OPG knockdown does not influence sensitivity to TRAIL treatment but leads to a reduction in protease expression. (A) MDA-MB-231, OPG or control shRNA-transfected cells were treated for 48 h with increasing concentrations of TRAIL (0–500 ng/mL), after which cell viability measured by MTT assay. Cell viability is expressed as% proliferation of untreated cells for each condition (n ≥ 3). OPG or control shRNA-transfected cells were incubated for 24 h, RNA was extracted and expression of (B) Cathepsin D, (C) MMP-2, and (D) MMP-9 mRNA measured by qRT-PCR. (*P < 0.05, n = 6). All data are represented as mean ± SEM.
Results
OPG DNA copy number gain and high mRNA expression are linked to aggressive breast cancer subtypes and poor outcome
To investigate a potential link between OPG expression and human breast cancer progression, we analyzed the largest breast cancer cohort in the public domain, the TCGA-2013 breast invasive carcinoma data set, through the cBioPortal website 21,22 (http://www.cbioportal.org). We found that OPG gene copy gain occurred in 182 of 934 tumors in the set (19.4%), but OPG gene copy loss only in 1 of 934 tumors (not shown). OPG gains, as the major OPG DNA copy number variation, suggest a tumor-supporting, “oncogenic,” role for OPG in breast cancer. Indeed, analysis of this breast cancer cohort at the Oncomine website (http://www.oncomine.org) revealed that OPG copy number gains occurred in the major invasive breast carcinoma subtypes present in the set (ductal, lobular, and mixed), and that OPG copy numbers were significantly higher than in normal breast tissue (Fig.1A). The presence of OPG copy number gain is consequently a significant predictor of decreased overall survival in this cohort (P = 4.78 × 10−3; Fig.1B).
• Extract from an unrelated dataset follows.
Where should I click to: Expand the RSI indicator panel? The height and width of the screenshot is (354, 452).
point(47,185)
OPG mRNA expression was analyzed in multiple breast cancer cohorts available at Oncomine and R2 (r2.amc.nl). Several of these tumor sets showed significantly higher OPG expression in tumor samples than in normal breast tissue, especially in invasive tumor subtypes, while in contrast tumors with lower OPG expression than in normal tissue were never apparent (not shown). These results again suggest a tumor-supporting role for OPG in breast cancer. Interestingly, OPG mRNA expression was higher in basal than in luminal tumor samples in breast cancer sets that were annotated for these tumor subtypes at R2. In the largest set, Chin-124, this difference is clearly significant (P = 3.4 × 10−3; Fig.1C). We also analyzed the largest breast cancer cell line set that describes basal and luminal characteristics, the Hoeflich-51 set. Here, OPG mRNA expression was significantly higher in basal than in luminal subtypes (P = 1.8 × 10−4; Fig.1D). This final analysis allowed us to select cell line models for the functional studies described below.
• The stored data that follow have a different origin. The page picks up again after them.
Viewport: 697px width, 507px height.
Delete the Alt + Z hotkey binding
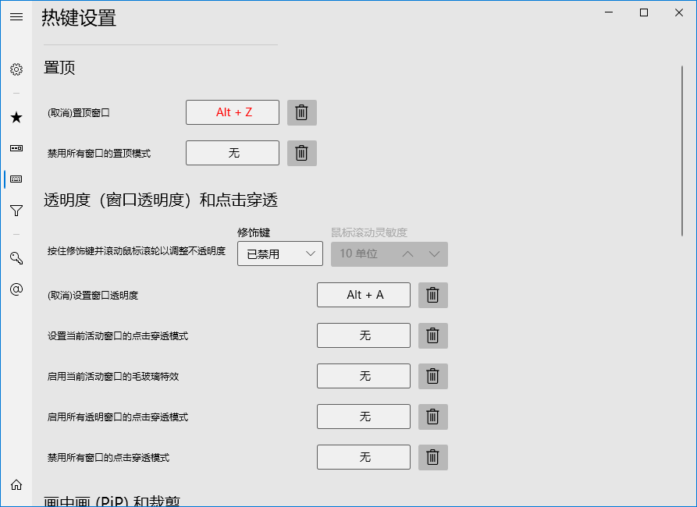point(302,112)
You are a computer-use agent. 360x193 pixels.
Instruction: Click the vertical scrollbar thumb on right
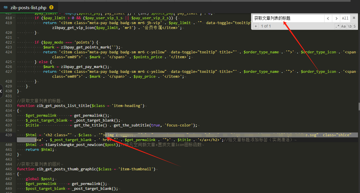click(x=359, y=106)
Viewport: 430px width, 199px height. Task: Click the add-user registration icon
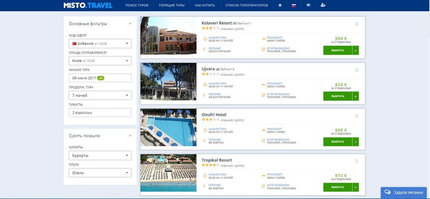pos(323,6)
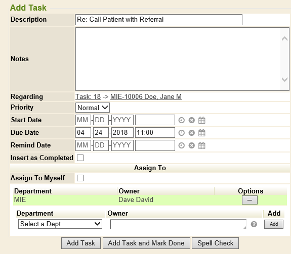Open the Task: 18 link

88,96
OPG expression knockdown in MDA-MB-231 breast cancer cells reduces metastasis in the chick embryo spontaneous metastasis model
We used the chick embryo spontaneous metastasis model, outlined in Figure2A, to investigate the functional significance of OPG expression in vivo. In this model, a hole is drilled in the egg at embryonic day 10 (S1) and tumor cells are inoculated onto the CAM surrounding the developing chick embryo (S2). Upon incubation, a primary tumor forms on the CAM, allowing access to the chick vasculature for metastasis to more distant chick tissues (S3). Metastasis can be quantified by performing quantitative PCR for human Alu repeat sequences in DNA extracted from chick tissue 18. The chick embryo metastasis model offers considerable advantages over other in vivo systems. The developing chick provides a naturally immunodeficient host that will tolerate injection of human tumor cells. In addition, all the steps of the metastatic cascade are recapitulated: invasion and intravasation into the chick vasculature, travel in the circulation, and finally adherence and extravasation to form metastatic foci throughout the chick. Since our in silico analysis of breast cancer cells showed higher OPG expression levels in breast cancer cells with a basal phenotype, we performed our studies using the MDA-MB-231 human breast cancer cell line. It has no OPG DNA copy gain, but reveals robust OPG mRNA expression in several breast cancer cell line data sets at Oncomine, at R2 (results not shown), and in our own analysis and readily proliferates and metastasizes from the chick CAM.
Figure 2.
OPG knockdown by shRNA reduces metastasis of MDA-MB-231 cells in the chick embryo spontaneous metastasis model. (A) Overview of this model. (B) MDA-MB-231 cells were stably transfected with OPG shRNA or control shRNA. OPG expression was measured by ELISA in cell culture supernatants after 24-h incubation (*P < 0.05 significantly different from shRNA control cells, n ≥ 3). OPG shRNA or control shRNA cells were incubated 1 week in the chick embryo metastasis model and (C) primary tumors were collected and weighed (*P < 0.05 significantly different from shRNA control cells, n = 32) and (D) chick lower CAM and liver were analyzed by quantitative PCR for human Alu DNA (CAM; P = 0.0963 different from shRNA control cells, n = 46, liver; P = 0.0836 different from shRNA control cells, n = 42). (E) Quantitative PCR values for lower CAM and liver that were normalized to corresponding primary tumor weight (*P < 0.05, n = 42). All data are represented as mean ± SEM.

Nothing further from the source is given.